| First Author | Lim HJ | Year | 2016 |
| Journal | J Biol Chem | Volume | 291 |
| Issue | 2 | Pages | 752-61 |
| PubMed ID | 26598518 | Mgi Jnum | J:228939 |
| Mgi Id | MGI:5749878 | Doi | 10.1074/jbc.M115.659276 |
| Citation | Lim HJ, et al. (2016) Regulation of c-Myc Expression by Ahnak Promotes Induced Pluripotent Stem Cell Generation. J Biol Chem 291(2):752-61 |
| abstractText | We have previously reported that Ahnak-mediated TGFbeta signaling leads to down-regulation of c-Myc expression. Here, we show that inhibition of Ahnak can promote generation of induced pluripotent stem cells (iPSC) via up-regulation of endogenous c-Myc.

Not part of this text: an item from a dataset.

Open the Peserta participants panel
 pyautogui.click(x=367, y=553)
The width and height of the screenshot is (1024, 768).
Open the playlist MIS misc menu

Consistent with the c-Myc inhibitory role of Ahnak, mouse embryonic fibroblasts from Ahnak-deficient mouse (Ahnak(-/-) MEF) show an increased level of c-Myc expression compared with wild type MEF. Generation of iPSC with just three of the four Yamanaka factors, Oct4, Sox2, and Klf4 (hereafter 3F), was significantly enhanced in Ahnak(-/-) MEF. Similar results were obtained when Ahnak-specific shRNA was applied to wild type MEF. Of note, expressionof Ahnak was significantly induced during the formation of embryoid bodies from embryonic stem cells, suggesting that Ahnak-mediated c-Myc inhibition is involved in embryoid body formation and the initial differentiation of pluripotent stem cells. The iPSC from 3F-infected Ahnak(-/-) MEF cells (Ahnak(-/-)-iPSC-3F) showed expression of all stem cell markers examined and the capability to form three primary germ layers. Moreover, injection of Ahnak(-/-)-iPSC-3F into athymic nude mice led to development of teratoma containing tissues from all three primary germ layers, indicating that iPSC from Ahnak(-/-) MEF are bona fide pluripotent stem cells. Taken together, these data provide evidence for a new role for Ahnak in cell fate determination during development and suggest that manipulation of Ahnak and the associated signaling pathway may provide a means to regulate iPSC generation. |